The road around the lochs is mostly flat, so I made good progress, partly motivated by not wanting to stop due to clouds of midges. I passed through several small villages, and could see Fort William on the other side of Loch Linnhe.
Eventually I made it around to the A830, and powered by Haribos rode on to Fort William arriving at about 20.30, feeling pretty hungry. I made the mistake of taking a cycle path for the last bit, thinking that would be nice, however I had to manoeuvre through several swing gates, and over a railway crossing with yet more gates, which left me cursing somewhat. Tricky with a heavy bike, at the end of a long day, and probably took twice as long as the road route. Must remember just to stick to the road in future! I came out at Neptune’s staircase, a series of lochs up to the Caledonian canal which I thought I’d visit tomorrow.
Before heading to the campsite I nipped into town and bought some fish and chips, which didn’t last long. It felt a bit odd being in a big town again, with lots of shops and ‘normal’ people about, including multitudes of tourists, locals out for a drink, and the odd big issue salesperson looking hopeful. I noticed a Cotswolds outlet which I’d visit tomorrow to see if I could get a replacement Power Monkey cable.
Post dinner I rode up to Glen Nevis, in the shadow of a cloud covered Ben Nevis, and pitched up at the campsite there. I met a friendly police dog and its handler on the way in, out for a stroll. The collie dog had a liking for bike tyres and stalked me for a bit before being called off. Reception was closed so it would be the ‘pay in the morning’ routine again. Good facilities at the campsite, but the midges had started to appear so after a wash I retreated pretty quickly to my tent. Damned things.

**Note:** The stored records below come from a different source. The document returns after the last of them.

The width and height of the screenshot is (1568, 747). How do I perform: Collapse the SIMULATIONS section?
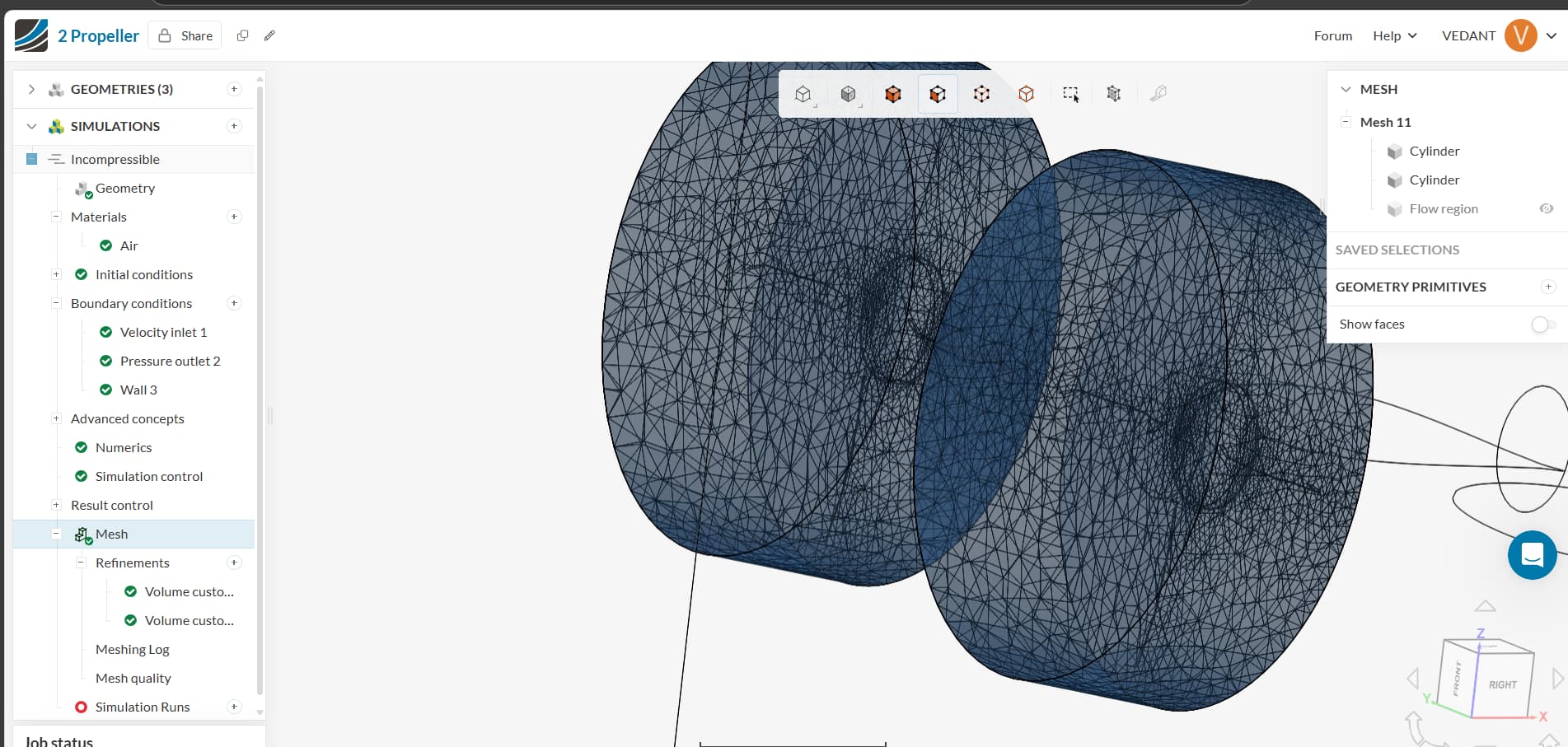(x=31, y=126)
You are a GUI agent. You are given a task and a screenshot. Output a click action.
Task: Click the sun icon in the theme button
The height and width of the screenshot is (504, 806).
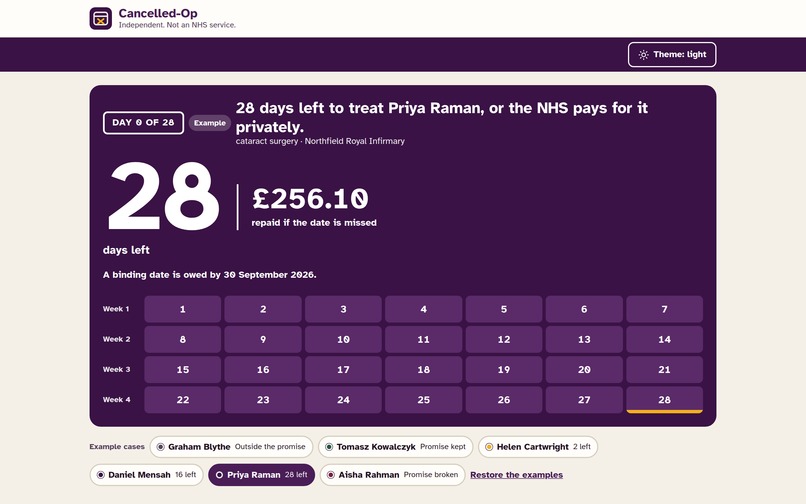(x=643, y=55)
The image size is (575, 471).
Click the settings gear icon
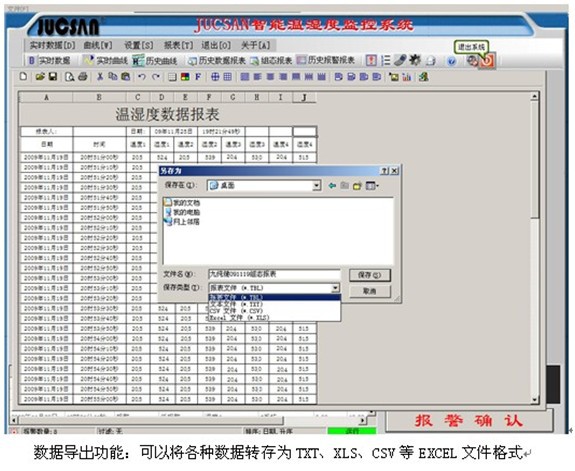click(415, 60)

So despite a poor start, and it raining nearly all day, it had ended up being a great ride covering 111 miles, two of which had been on the ferry from Mull. It wasn’t far down to Oban where I planned to ride to the next day, post doing a few things around Fort William – bike shops, Cotswolds, Neptune’s Staircase. My back wheel was doing well but I was constantly having to tighten or adjust the spokes, and it was only a matter of time before it suffered a critical failure, so I needed to replace it…again.
After arranging damp kit to hopefully dry a bit, including a couple of bits in my warm sleeping bag, I fell asleep pretty swifty after a 13 hour day in the office.